### ABOUT THIS TASK
Below are the records; print them all without any alteration.

### GIVEN ENTRIES
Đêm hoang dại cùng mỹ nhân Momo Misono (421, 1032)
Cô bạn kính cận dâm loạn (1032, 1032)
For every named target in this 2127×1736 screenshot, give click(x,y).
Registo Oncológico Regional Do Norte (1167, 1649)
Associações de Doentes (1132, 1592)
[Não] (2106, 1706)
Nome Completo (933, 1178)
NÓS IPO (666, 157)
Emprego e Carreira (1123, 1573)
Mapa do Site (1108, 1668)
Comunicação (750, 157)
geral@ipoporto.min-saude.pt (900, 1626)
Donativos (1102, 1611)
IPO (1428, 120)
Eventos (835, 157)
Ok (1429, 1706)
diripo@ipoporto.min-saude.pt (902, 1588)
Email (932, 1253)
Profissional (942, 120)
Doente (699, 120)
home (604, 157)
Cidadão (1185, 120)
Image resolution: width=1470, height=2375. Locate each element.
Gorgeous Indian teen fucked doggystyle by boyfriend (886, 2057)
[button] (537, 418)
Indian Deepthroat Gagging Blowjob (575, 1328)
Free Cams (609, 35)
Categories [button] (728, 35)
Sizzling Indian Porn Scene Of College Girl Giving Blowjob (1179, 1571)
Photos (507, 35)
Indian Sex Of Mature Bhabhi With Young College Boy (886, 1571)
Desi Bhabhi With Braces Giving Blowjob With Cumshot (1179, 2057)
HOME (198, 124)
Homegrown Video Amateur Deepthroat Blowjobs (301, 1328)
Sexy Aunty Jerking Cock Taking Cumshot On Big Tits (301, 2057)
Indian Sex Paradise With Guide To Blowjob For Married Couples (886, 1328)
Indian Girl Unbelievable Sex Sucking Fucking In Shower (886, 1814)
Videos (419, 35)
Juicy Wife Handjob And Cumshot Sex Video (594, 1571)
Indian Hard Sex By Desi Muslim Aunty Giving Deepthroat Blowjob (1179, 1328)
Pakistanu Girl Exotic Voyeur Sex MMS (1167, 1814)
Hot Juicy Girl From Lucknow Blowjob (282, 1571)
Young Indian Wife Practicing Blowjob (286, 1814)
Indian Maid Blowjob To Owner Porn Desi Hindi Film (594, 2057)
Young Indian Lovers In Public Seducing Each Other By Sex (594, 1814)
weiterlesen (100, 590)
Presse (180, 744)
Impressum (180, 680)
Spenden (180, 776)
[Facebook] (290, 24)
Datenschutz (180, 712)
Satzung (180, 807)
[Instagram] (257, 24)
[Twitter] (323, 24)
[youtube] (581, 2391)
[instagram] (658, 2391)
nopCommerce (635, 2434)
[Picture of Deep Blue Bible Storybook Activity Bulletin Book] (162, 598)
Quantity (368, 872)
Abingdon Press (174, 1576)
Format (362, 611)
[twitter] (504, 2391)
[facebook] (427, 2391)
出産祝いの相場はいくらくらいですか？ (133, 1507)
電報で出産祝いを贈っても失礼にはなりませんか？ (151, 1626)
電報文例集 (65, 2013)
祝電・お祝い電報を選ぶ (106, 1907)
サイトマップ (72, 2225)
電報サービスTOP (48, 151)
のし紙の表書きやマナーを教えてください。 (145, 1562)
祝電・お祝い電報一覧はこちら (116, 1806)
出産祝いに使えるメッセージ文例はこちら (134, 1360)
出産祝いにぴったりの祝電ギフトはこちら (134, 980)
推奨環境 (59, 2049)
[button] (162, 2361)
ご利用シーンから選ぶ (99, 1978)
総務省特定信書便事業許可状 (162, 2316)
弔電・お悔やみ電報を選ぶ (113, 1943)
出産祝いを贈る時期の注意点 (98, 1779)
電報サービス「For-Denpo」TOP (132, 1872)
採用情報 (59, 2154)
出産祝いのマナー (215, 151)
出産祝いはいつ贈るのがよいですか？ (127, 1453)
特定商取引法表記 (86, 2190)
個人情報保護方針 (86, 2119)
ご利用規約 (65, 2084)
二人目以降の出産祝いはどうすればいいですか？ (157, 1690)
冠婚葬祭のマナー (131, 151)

### EXERCISE OUTPUT
Đêm hoang dại cùng mỹ nhân Momo Misono (421, 1032)
Cô bạn kính cận dâm loạn (1032, 1032)
For every named target in this 2127×1736 screenshot, give click(x,y).
Registo Oncológico Regional Do Norte (1167, 1649)
Associações de Doentes (1132, 1592)
[Não] (2106, 1706)
Nome Completo (933, 1178)
NÓS IPO (666, 157)
Emprego e Carreira (1123, 1573)
Mapa do Site (1108, 1668)
Comunicação (750, 157)
geral@ipoporto.min-saude.pt (900, 1626)
Donativos (1102, 1611)
IPO (1428, 120)
Eventos (835, 157)
Ok (1429, 1706)
diripo@ipoporto.min-saude.pt (902, 1588)
Email (932, 1253)
Profissional (942, 120)
Doente (699, 120)
home (604, 157)
Cidadão (1185, 120)
Image resolution: width=1470, height=2375. Locate each element.
Gorgeous Indian teen fucked doggystyle by boyfriend (886, 2057)
[button] (537, 418)
Indian Deepthroat Gagging Blowjob (575, 1328)
Free Cams (609, 35)
Categories [button] (728, 35)
Sizzling Indian Porn Scene Of College Girl Giving Blowjob (1179, 1571)
Photos (507, 35)
Indian Sex Of Mature Bhabhi With Young College Boy (886, 1571)
Desi Bhabhi With Braces Giving Blowjob With Cumshot (1179, 2057)
HOME (198, 124)
Homegrown Video Amateur Deepthroat Blowjobs (301, 1328)
Sexy Aunty Jerking Cock Taking Cumshot On Big Tits (301, 2057)
Indian Sex Paradise With Guide To Blowjob For Married Couples (886, 1328)
Indian Girl Unbelievable Sex Sucking Fucking In Shower (886, 1814)
Videos (419, 35)
Juicy Wife Handjob And Cumshot Sex Video (594, 1571)
Indian Hard Sex By Desi Muslim Aunty Giving Deepthroat Blowjob (1179, 1328)
Pakistanu Girl Exotic Voyeur Sex MMS (1167, 1814)
Hot Juicy Girl From Lucknow Blowjob (282, 1571)
Young Indian Wife Practicing Blowjob (286, 1814)
Indian Maid Blowjob To Owner Porn Desi Hindi Film (594, 2057)
Young Indian Lovers In Public Seducing Each Other By Sex (594, 1814)
weiterlesen (100, 590)
Presse (180, 744)
Impressum (180, 680)
Spenden (180, 776)
[Facebook] (290, 24)
Datenschutz (180, 712)
Satzung (180, 807)
[Instagram] (257, 24)
[Twitter] (323, 24)
[youtube] (581, 2391)
[instagram] (658, 2391)
nopCommerce (635, 2434)
[Picture of Deep Blue Bible Storybook Activity Bulletin Book] (162, 598)
Quantity (368, 872)
Abingdon Press (174, 1576)
Format (362, 611)
[twitter] (504, 2391)
[facebook] (427, 2391)
出産祝いの相場はいくらくらいですか？ (133, 1507)
電報で出産祝いを贈っても失礼にはなりませんか？ (151, 1626)
電報文例集 (65, 2013)
祝電・お祝い電報を選ぶ (106, 1907)
サイトマップ (72, 2225)
電報サービスTOP (48, 151)
のし紙の表書きやマナーを教えてください。 (145, 1562)
祝電・お祝い電報一覧はこちら (116, 1806)
出産祝いに使えるメッセージ文例はこちら (134, 1360)
出産祝いにぴったりの祝電ギフトはこちら (134, 980)
推奨環境 (59, 2049)
[button] (162, 2361)
ご利用シーンから選ぶ (99, 1978)
総務省特定信書便事業許可状 (162, 2316)
弔電・お悔やみ電報を選ぶ (113, 1943)
出産祝いを贈る時期の注意点 (98, 1779)
電報サービス「For-Denpo」TOP (132, 1872)
採用情報 (59, 2154)
出産祝いのマナー (215, 151)
出産祝いはいつ贈るのがよいですか？ (127, 1453)
特定商取引法表記 (86, 2190)
個人情報保護方針 (86, 2119)
ご利用規約 (65, 2084)
二人目以降の出産祝いはどうすればいいですか？ (157, 1690)
冠婚葬祭のマナー (131, 151)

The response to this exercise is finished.